Luke wrote:
"In absence of other information, a derived class behaves just
like its parent."
I can argue that one into the ground, but it is a postulate and
doesn't fall out of anything deeper (in my thinking paradigm, I
suppose). My best argument is that, how can you expect to add to
something's behavior if it changes before you start?
But the act of deriving is already a change...in identity and type
relationship. Derivation is not symmetrical and derived classes are not
identical to their bases. *Especially* under multiple inheritance.
Every SMD system that I can think of obeys this principle
Perl 5's SMD doesn't. At least, not under multiple inheritance.
Perl 6's SMD doesn't either. At least, not wrt submethods.
And as I showed below, the Manhattan metric for MMD dispatch is
outside the realm of OO systems that obey this principle.
Yep. Because MMD relies on type relationships and type relationships change
under inheritance.
In fact, I'm pretty sure (I haven't proved it) that any MMD system that relies
on "number of derivations" as its metric will break this principle.
But, as I illustrated in my previous message, Pure Ordering breaks under this
principle too. Deriving a class can break existing method dispatch, even when
"degree of derivation" isn't a factor.
But your classes *do* do something that makes them do something. They
change the degree of generalization of the leaf classes under an L[1]
metric. Since they do that, it makes perfect sense that they also change
the resulting behaviour under an L[1] metric. If the resulting behaviour
didn't change then the L[1] *semantics* would be broken.
Yep. And I'm saying that L[1] is stupid.
Ah yes, a compelling argument. ;-)
What we're really talking about here is how do we *combine* the compatibility
measures of two or more arguments to determine the best overall fit. Pure
Ordering does it in a "take my bat and go home" manner, Manhattan distance
does it by weighing all arguments equally.
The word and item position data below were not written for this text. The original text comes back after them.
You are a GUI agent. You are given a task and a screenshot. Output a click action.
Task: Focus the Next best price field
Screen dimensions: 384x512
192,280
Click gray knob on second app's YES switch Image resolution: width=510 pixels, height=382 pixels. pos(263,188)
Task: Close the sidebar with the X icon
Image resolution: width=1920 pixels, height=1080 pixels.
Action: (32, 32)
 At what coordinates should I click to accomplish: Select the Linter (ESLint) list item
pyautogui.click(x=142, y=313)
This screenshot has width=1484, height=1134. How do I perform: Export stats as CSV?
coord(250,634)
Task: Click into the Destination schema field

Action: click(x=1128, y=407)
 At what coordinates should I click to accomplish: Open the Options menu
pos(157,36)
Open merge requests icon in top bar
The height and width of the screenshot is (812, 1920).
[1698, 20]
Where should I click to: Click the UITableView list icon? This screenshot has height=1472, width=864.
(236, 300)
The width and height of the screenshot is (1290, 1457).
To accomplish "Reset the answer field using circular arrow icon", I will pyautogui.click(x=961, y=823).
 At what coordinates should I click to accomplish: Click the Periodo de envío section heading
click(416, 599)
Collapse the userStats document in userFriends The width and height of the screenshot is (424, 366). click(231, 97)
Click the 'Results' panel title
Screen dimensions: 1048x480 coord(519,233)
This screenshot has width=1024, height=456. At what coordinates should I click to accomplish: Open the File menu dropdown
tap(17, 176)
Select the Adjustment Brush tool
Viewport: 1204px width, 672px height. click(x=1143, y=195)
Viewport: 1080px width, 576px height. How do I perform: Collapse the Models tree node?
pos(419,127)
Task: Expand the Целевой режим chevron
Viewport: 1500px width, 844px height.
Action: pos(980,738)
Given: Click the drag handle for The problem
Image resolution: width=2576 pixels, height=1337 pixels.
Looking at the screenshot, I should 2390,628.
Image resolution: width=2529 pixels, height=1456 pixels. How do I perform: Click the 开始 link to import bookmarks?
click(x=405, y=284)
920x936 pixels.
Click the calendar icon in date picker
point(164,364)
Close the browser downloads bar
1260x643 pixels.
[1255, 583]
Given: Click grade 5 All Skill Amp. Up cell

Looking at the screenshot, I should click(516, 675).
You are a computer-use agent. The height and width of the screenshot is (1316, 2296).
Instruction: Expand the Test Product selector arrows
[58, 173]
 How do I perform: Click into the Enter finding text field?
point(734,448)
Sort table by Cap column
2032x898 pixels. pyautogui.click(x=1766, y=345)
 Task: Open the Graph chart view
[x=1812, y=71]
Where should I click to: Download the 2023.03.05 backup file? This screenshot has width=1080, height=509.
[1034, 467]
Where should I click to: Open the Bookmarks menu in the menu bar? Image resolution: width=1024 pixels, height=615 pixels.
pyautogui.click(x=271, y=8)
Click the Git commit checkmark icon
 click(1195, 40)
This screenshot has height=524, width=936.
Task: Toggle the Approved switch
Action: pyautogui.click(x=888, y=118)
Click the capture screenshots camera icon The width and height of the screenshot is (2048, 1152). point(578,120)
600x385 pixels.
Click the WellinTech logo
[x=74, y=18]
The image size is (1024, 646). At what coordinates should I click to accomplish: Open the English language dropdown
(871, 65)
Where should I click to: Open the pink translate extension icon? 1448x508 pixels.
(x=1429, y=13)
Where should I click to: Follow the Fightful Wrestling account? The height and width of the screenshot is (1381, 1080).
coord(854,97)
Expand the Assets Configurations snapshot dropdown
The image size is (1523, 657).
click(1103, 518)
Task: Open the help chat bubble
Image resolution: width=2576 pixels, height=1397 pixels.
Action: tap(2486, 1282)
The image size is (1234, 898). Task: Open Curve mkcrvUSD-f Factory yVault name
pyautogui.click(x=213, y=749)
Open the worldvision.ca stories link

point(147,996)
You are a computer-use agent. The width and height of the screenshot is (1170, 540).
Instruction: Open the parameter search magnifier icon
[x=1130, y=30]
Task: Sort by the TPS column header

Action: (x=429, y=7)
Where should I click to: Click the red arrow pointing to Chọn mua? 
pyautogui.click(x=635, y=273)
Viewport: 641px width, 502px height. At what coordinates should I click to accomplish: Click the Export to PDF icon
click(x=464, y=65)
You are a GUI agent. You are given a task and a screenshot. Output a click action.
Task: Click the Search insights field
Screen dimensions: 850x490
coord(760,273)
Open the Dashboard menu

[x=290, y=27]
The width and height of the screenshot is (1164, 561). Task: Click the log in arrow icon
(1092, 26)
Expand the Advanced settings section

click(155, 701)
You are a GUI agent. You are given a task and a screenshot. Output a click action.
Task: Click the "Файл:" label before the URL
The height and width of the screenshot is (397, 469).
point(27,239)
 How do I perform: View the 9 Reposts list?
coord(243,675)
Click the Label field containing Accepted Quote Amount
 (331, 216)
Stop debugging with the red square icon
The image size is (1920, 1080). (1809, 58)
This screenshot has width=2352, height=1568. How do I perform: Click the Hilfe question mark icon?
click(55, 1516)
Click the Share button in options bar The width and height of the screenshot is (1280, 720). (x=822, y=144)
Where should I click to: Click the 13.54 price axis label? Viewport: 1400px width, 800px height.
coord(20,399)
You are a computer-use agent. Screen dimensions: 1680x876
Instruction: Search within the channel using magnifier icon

For some definition of "equal".
Huh. It treats all arguments as equally significant in determining overall
closeness. Just like Pure Ordering does. I don't see your point.
And now maybe you see why I am so disgusted by this metric. You see,
I'm thinking of a class simply as the set of all of its possible
instances.
There's your problem. Classes are not isomorphic to sets of instances and
derived classes are not isomorphic to subsets.
And then when you refer to L[1] on the number of
derivations, I put it into set-subset terms, and mathematics explodes.
Sure. But if I think of a class as a piece of cheese and subclasses as
mousetraps, the L[1] metric doesn't work either. The fault, dear Brutus, lies
not in our metrics, but in our metaphors! ;-)
Here's how you can satisfy me: argue that Palmer's zero-effect
principle is irrelevant,
It's not irrelevant. It's merely insufficient. As I mention above, deriving a
new class does not make the new class identical to the old in any context
where derivation is part of the measure of similarity. Since MMD is such a
context, derivation itself cannot be considered zero-effect, so the effects of
derivation cannot be zero.
and explain either how Manhattan dispatch
makes any sense in a class-is-a-set world view,
It doesn't. But that's not a problem with the Manhattan metric. ;-)
or why that world view itself doesn't make sense.
Because a class isn't a set of instances...it's a recipe for creating
instances and a specification for the unique behaviour of those instances. Two
sets which happen to contain the same components are--by
definition--identical. Two classes which happen to specify the same set of
instance behaviours are--again by definition--*not* identical.
Or just don't satisfy me.
I suspect it this is the option that will occur. You seem to be looking for
mathematical correctness and theoretical purity...a laudable goal. But I'm
merely looking for practical utility and convenience.
So far, the twain seemed destined never to meet.